- Companies risk future skills shortages if they stop hiring junior developers today, Microsoft execs say
- AI promises productivity boosts, but we need humans to manage agents
- Human-AI collaboration is more important than volume of code
Microsoft Azure CTO Mark Russinovich and Developer Community VP Scott Hanselman have argued senior engineers must actively mentor junior workers to avoid future skills shortages, suggesting AI coding agents are affecting younger and newer workers disproportionately.
In a research paper, the two executives outline how AI coding assistants can boost senior engineer productivity.
However for early-in-career workers, AI actually slows them down, causing them to guide, check and carefully integrate AI-generated code with their own work.
AI helps coding now, but it could wipe away future skills
In the paper, the two authors present some common issues with AI coding assistants, including the introduction of bugs, duplicating code or writing code which passes certain tests but fails more generally.
Though these are totally legitimate issues that are mirrored across multiple studies and in practice, it’s the effects on human workers (and particularly younger generations) that the Microsoft execs worry most about.

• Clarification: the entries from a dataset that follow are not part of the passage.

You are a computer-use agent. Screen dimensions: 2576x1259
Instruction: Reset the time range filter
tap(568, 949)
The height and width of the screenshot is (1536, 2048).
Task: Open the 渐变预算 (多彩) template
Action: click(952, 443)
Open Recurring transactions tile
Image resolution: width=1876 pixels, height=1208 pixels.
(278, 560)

At the moment, companies are hiring fewer developers in response to a rise in AI usage. But this means future generations will not be so well-equipped with coding and AI management skills.
“f organizations focus only on short-term efficiency – hiring those who can already direct AI – they risk hollowing out the next generation of technical leaders,” the conclude.
Although smaller companies with limited resources might struggle not to fall into the pitfalls of AI’s short-term promises, the two researchers and Microsoft execs urge larger organizations to continue hiring early-in-career developers.
“The future of software engineering will be defined not by the volume of code AI can generate but by how effectively humans learn, reason, and mature alongside these systems,” they add, indicating that while AI isn’t going anywhere, neither are human workers.